Мексиканская независимость от Испании стала переломным моментом в восприятии образа Малинче. Элизабет Салас (Elizabeth Salas) пишет, что «от её статуса великой конкистадоры отказались в тоже самое время, когда мексиканцы выдворили испанцев в 1821 году. С того времени её репутация опустилась до репутации предателя» [22]. Причин такому изменению мнения было множество. Националисты, начавшие проникать в мексиканское правительство, стали придумывать новые национальные особенности и идеи, начав с отвержения всего испанского, включая общие символы и символы общества, одновременно восхваляя доиспанскую индейскую культуру. Эти мероприятия, благодаря которым они переиначили конкисту, заглушили голос Малинче в истории.

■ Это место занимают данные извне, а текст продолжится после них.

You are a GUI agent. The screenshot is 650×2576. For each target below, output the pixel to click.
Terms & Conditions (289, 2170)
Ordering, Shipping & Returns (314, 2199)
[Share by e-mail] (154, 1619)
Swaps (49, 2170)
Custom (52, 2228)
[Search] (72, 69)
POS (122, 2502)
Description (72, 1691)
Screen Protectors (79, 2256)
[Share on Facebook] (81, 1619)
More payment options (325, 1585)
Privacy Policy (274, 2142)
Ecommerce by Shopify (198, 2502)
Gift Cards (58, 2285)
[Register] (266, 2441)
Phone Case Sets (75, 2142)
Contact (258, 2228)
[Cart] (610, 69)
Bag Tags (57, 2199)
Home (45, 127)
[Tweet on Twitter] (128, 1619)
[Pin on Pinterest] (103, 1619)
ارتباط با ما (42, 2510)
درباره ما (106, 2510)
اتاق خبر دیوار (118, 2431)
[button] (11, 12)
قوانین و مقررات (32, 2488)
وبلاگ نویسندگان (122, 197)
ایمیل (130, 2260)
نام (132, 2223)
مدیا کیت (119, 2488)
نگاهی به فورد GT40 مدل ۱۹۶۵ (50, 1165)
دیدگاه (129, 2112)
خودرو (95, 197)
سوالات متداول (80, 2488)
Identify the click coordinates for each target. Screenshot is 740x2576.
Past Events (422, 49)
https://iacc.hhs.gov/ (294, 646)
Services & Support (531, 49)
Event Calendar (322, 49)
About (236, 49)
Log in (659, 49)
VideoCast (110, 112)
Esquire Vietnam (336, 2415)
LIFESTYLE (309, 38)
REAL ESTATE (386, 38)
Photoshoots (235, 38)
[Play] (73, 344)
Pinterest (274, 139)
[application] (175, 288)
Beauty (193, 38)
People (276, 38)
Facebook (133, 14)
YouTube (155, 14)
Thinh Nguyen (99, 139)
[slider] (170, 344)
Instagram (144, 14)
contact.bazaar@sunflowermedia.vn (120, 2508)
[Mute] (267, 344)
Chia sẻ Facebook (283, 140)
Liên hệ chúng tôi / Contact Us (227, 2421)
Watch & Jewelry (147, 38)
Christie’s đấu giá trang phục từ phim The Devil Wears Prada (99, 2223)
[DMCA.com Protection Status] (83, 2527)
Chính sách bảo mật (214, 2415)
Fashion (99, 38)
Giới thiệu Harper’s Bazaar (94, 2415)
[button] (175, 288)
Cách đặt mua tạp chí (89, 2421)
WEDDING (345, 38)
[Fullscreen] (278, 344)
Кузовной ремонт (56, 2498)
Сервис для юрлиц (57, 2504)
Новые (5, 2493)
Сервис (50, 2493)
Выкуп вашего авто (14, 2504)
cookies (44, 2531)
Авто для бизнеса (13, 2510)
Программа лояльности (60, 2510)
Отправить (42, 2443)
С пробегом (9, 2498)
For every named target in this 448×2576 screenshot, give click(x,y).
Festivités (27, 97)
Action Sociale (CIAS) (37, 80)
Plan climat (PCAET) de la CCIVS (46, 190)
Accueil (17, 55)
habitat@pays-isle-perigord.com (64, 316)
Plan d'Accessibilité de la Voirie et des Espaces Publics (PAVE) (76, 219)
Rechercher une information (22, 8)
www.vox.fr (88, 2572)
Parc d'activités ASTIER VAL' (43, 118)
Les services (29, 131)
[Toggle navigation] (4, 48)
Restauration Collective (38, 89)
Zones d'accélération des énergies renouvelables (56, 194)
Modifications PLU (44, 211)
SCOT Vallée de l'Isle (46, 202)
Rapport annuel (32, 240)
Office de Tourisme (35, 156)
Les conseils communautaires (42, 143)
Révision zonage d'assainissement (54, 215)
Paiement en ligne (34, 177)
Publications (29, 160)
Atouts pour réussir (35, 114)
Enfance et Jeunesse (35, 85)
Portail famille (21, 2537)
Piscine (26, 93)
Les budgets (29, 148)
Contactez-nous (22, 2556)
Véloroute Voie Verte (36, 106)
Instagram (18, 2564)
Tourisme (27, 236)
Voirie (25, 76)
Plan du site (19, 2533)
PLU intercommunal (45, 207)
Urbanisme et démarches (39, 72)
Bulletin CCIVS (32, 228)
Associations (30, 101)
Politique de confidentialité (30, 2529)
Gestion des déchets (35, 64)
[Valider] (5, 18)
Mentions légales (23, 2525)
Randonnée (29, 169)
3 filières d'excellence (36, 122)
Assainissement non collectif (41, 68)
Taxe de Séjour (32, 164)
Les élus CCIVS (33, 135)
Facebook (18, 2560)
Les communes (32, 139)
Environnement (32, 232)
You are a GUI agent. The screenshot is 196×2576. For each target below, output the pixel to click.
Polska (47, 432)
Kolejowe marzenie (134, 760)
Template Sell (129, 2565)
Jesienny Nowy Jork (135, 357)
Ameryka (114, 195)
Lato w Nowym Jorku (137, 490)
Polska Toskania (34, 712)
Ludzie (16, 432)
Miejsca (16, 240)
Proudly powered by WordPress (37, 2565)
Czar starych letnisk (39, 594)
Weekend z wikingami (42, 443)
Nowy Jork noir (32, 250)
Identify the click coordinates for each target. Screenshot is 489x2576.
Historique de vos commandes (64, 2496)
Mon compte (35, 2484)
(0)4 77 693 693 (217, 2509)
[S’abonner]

Целью националистов было внушение женщинам принятия позиции подчинения мужчинам, сделав их социально, физически и психологически зависимыми и преобразовав их «в невидимые, безжизненные, никчемные, ничего не стоящие объекты» [23]. Так, националисты создали пример для Мексики с противоположными точками взгляда на женщин: Малинче представляла чистое зло, «мексиканскую Еву», с одной стороны, а Мария, мать Иисуса, с другой стороны представляла собой высшее добро, La Virgen. Непорочность и верность были наивысшей женской добродетелью; Малинче, таким образом, была использована в качестве примера женщины, которая отступила от поведения ожидаемого от женского пола. Её окружили отрицательными символами и образами, и стали ассоциировать с негативными аспектами национальной особенности и сексуальности. Её имя стало синонимом слов «измена», «предательство» и «ренегат». Малинче вдруг стала изображаться красивой искусительницей, покорившей и уничтожившей свой собственный народ. Её изобразили «как индеанку, которая никак не могла насытиться белыми людьми» [24]. Они эффективно выстроили эти образы вокруг неё в хорошо продуманной кампании с чисто политическими целями: способствовать возвеличению индейского наследия мексиканского народа, сделав из Малинче «антигероя, национального Иуду» и козлом отпущения трёхсотлетнего колониального правления [25].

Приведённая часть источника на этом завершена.